**How to complete this task:** All the entries below should be reproduced exactly.

(Data for processing Opens)

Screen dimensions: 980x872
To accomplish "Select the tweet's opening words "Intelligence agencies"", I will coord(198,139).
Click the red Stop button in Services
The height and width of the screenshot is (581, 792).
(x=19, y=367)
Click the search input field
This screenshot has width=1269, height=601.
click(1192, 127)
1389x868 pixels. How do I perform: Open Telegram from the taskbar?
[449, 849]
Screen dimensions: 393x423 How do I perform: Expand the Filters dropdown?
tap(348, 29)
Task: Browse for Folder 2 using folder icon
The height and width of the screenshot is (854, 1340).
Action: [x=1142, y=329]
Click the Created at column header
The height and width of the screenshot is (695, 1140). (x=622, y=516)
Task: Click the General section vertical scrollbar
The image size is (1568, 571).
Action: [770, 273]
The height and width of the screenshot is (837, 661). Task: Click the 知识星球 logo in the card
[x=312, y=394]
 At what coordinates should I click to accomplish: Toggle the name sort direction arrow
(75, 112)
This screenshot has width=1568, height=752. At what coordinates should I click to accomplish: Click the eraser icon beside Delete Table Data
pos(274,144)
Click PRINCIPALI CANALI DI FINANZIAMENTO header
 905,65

(Data for processing Closes)

**Finished exercise:**
Screen dimensions: 980x872
To accomplish "Select the tweet's opening words "Intelligence agencies"", I will coord(198,139).
Click the red Stop button in Services
The height and width of the screenshot is (581, 792).
(x=19, y=367)
Click the search input field
This screenshot has width=1269, height=601.
click(1192, 127)
1389x868 pixels. How do I perform: Open Telegram from the taskbar?
[449, 849]
Screen dimensions: 393x423 How do I perform: Expand the Filters dropdown?
tap(348, 29)
Task: Browse for Folder 2 using folder icon
The height and width of the screenshot is (854, 1340).
Action: [x=1142, y=329]
Click the Created at column header
The height and width of the screenshot is (695, 1140). (x=622, y=516)
Task: Click the General section vertical scrollbar
The image size is (1568, 571).
Action: [770, 273]
The height and width of the screenshot is (837, 661). Task: Click the 知识星球 logo in the card
[x=312, y=394]
 At what coordinates should I click to accomplish: Toggle the name sort direction arrow
(75, 112)
This screenshot has width=1568, height=752. At what coordinates should I click to accomplish: Click the eraser icon beside Delete Table Data
pos(274,144)
Click PRINCIPALI CANALI DI FINANZIAMENTO header
 905,65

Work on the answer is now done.